*PROBLEM DETAILS*:
Using the entries below, return word for word the lines from the one containing "Task: Toggle the Silhouett. verw. checkbox" up to and including the last.

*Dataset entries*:
-=-=-
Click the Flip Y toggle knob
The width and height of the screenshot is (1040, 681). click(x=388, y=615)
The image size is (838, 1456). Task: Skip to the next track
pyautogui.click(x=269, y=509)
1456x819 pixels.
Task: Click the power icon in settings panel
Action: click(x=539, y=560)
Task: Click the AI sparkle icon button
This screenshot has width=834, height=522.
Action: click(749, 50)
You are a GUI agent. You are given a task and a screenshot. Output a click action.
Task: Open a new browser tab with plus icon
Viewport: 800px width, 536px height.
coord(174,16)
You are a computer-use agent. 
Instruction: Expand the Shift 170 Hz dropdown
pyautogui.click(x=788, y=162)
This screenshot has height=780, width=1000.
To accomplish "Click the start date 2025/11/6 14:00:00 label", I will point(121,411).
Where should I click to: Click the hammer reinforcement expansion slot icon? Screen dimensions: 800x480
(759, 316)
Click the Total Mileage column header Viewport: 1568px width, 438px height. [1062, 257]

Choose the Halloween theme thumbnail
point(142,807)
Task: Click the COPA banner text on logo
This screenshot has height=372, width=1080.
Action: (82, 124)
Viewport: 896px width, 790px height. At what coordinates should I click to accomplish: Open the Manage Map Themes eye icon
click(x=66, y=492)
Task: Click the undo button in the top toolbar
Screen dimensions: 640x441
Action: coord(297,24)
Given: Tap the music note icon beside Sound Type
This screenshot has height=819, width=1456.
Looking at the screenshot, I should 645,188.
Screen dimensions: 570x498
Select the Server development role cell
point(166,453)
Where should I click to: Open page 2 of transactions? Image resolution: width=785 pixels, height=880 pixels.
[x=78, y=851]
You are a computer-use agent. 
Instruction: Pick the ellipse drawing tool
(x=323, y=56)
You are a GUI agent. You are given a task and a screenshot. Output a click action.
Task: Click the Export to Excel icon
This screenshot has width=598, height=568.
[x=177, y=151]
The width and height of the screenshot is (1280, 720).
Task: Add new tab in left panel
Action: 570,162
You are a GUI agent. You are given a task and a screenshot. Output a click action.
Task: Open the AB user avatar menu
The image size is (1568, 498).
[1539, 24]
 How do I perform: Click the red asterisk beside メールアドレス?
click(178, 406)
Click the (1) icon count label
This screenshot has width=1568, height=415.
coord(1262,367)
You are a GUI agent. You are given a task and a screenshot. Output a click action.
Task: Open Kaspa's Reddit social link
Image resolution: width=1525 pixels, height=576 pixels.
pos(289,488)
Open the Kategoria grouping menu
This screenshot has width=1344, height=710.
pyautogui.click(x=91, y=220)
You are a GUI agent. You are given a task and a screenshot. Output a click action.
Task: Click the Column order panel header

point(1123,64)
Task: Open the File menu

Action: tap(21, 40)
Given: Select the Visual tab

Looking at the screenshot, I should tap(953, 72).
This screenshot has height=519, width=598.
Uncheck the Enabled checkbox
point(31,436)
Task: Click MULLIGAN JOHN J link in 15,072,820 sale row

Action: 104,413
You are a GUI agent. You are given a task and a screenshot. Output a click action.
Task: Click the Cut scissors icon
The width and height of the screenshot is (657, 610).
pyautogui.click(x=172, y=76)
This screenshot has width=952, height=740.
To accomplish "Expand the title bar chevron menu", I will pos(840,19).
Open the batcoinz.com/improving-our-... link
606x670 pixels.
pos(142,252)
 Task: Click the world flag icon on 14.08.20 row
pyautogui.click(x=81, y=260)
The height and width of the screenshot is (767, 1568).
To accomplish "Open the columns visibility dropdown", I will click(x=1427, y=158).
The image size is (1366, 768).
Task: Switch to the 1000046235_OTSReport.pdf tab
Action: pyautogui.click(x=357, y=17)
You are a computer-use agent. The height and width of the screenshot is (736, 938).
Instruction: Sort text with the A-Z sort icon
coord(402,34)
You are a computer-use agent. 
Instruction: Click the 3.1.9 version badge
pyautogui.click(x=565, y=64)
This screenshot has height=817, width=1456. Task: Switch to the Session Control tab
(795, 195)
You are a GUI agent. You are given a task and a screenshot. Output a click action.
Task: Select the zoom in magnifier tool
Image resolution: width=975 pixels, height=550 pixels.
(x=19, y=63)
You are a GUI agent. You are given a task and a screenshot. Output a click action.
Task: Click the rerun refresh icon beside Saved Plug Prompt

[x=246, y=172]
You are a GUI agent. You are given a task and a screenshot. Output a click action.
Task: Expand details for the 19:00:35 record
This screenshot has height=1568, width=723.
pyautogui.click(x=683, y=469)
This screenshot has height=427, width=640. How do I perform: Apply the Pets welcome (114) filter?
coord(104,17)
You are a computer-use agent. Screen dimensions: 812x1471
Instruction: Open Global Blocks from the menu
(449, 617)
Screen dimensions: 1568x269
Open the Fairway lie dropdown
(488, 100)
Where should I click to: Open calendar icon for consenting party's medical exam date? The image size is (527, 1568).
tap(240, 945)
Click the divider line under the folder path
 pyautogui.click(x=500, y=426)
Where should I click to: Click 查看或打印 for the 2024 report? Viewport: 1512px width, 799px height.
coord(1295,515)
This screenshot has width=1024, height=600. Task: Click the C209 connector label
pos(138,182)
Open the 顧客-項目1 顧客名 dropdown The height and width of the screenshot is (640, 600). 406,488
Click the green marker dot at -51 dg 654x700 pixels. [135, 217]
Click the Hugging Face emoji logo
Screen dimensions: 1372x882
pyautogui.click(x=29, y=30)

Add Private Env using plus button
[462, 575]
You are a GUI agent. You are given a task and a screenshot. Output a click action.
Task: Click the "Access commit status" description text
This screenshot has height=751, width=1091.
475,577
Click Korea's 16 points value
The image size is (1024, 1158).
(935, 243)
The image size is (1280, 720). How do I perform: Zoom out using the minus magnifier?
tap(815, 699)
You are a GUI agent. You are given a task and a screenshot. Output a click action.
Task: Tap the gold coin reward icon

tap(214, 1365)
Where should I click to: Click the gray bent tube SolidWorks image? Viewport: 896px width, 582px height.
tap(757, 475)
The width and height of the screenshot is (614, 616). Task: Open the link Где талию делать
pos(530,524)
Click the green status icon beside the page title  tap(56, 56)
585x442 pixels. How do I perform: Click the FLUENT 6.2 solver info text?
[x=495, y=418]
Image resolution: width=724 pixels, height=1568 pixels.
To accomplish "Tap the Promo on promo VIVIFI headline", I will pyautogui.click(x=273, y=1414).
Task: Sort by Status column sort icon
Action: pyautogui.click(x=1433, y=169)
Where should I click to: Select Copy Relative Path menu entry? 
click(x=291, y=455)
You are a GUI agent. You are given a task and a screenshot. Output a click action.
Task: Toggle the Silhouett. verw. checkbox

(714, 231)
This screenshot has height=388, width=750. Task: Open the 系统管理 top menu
-=-=-
*ANSWER SECTION*:
Task: Toggle the Silhouett. verw. checkbox

(714, 231)
This screenshot has height=388, width=750. Task: Open the 系统管理 top menu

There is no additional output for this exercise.